TASK BRIEF> Please change "magnifier" to "search" in the stretch from the line containing "The width and height of the screenshot is (600, 614)." through the line containing "[x=468, y=426]", and give back only those lines, with everything else left as it is.

(Extracted records)
----------------------------------------

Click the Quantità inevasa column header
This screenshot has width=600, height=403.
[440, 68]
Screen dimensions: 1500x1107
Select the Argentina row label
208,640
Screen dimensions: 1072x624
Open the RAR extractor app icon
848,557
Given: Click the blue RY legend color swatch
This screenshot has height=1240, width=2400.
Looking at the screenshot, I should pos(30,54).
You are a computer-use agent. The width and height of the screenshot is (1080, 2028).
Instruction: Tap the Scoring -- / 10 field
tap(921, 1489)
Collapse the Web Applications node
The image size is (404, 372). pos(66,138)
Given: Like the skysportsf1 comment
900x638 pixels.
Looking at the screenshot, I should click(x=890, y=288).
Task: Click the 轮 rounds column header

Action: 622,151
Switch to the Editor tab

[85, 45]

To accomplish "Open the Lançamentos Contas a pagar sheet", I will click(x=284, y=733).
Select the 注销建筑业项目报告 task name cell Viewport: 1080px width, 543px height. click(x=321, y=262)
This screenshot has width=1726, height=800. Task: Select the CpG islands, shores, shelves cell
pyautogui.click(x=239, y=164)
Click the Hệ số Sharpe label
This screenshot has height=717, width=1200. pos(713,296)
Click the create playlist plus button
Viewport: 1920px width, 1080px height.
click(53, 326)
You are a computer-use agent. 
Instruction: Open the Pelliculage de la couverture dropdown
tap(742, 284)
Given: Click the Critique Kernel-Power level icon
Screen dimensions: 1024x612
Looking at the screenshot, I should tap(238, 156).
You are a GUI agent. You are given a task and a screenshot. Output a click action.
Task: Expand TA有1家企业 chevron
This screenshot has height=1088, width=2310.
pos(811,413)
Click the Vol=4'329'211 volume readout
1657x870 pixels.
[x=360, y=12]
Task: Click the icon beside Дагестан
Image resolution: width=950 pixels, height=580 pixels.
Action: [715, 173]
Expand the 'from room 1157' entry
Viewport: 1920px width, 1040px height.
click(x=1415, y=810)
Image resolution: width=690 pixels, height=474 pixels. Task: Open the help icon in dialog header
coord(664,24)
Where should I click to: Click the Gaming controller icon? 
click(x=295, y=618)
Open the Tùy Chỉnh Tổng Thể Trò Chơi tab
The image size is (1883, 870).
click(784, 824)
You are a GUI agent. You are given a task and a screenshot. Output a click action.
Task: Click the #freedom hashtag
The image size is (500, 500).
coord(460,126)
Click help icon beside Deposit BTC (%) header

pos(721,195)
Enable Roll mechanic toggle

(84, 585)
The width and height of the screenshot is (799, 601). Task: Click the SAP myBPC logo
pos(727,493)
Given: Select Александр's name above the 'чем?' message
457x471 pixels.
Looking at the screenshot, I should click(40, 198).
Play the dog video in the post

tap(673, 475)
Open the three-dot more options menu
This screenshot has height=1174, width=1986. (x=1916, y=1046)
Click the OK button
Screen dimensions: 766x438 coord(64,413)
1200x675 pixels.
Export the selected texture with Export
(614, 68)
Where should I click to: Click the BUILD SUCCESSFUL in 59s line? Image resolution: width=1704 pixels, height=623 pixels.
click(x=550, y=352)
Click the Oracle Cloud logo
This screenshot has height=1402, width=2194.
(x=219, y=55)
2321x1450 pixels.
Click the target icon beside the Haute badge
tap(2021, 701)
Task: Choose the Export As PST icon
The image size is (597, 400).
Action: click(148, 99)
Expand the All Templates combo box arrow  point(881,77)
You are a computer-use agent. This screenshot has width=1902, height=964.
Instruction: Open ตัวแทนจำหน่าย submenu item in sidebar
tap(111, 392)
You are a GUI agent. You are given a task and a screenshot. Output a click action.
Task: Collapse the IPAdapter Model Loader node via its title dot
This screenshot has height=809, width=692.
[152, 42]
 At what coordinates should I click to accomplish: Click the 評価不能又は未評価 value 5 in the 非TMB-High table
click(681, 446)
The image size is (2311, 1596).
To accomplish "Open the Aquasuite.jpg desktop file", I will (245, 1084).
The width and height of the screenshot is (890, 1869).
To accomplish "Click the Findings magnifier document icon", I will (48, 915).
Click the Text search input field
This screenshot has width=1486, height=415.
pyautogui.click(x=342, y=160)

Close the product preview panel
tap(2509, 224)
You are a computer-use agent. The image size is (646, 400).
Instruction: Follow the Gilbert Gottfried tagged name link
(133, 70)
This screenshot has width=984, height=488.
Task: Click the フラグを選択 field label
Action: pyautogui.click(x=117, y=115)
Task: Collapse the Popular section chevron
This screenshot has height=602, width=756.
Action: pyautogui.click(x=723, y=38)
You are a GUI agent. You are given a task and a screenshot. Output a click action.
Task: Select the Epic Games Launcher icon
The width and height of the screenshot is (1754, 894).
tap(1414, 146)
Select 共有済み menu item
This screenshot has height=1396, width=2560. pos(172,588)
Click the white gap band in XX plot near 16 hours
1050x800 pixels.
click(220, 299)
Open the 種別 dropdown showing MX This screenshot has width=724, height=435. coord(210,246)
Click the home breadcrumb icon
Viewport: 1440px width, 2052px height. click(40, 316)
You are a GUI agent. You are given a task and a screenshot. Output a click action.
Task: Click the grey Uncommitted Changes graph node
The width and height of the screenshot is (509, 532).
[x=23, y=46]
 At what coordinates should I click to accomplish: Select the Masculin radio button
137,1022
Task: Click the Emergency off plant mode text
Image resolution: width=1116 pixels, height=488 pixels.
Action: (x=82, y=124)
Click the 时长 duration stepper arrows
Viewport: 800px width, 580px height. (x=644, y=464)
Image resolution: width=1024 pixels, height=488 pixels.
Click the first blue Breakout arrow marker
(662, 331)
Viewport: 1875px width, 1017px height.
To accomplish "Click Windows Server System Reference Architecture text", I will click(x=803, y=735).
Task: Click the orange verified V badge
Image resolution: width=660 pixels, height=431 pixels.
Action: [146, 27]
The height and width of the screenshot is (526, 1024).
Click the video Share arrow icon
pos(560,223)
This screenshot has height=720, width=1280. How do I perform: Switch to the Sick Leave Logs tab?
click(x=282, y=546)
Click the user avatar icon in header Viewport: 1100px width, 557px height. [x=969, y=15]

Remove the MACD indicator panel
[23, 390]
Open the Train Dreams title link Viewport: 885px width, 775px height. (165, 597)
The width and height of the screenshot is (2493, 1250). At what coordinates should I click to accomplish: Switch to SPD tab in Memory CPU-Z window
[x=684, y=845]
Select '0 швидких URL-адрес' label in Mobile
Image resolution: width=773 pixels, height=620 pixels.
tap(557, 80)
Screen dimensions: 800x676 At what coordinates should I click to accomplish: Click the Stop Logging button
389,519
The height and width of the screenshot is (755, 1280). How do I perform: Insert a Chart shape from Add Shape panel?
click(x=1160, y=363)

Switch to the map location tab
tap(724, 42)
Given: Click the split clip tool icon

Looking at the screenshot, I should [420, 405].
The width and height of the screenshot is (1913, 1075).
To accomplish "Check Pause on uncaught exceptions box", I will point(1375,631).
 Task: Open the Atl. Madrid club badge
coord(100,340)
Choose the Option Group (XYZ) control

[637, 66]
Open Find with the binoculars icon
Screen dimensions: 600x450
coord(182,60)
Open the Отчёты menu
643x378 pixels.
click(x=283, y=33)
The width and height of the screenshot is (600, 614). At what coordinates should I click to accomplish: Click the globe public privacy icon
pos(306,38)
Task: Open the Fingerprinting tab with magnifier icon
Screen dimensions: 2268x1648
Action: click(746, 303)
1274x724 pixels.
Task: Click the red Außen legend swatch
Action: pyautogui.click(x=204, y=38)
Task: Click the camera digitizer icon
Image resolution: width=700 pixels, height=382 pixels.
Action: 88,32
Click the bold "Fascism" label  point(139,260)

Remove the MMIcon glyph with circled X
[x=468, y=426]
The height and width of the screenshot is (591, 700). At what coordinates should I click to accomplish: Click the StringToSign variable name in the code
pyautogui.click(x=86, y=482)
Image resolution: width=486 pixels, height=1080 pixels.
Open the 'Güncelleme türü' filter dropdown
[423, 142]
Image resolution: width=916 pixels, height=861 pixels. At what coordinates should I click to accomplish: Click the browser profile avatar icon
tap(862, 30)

----------------------------------------

TASK ANSWER>
The width and height of the screenshot is (600, 614). At what coordinates should I click to accomplish: Click the globe public privacy icon
pos(306,38)
Task: Open the Fingerprinting tab with search icon
Screen dimensions: 2268x1648
Action: click(746, 303)
1274x724 pixels.
Task: Click the red Außen legend swatch
Action: pyautogui.click(x=204, y=38)
Task: Click the camera digitizer icon
Image resolution: width=700 pixels, height=382 pixels.
Action: 88,32
Click the bold "Fascism" label  point(139,260)

Remove the MMIcon glyph with circled X
[x=468, y=426]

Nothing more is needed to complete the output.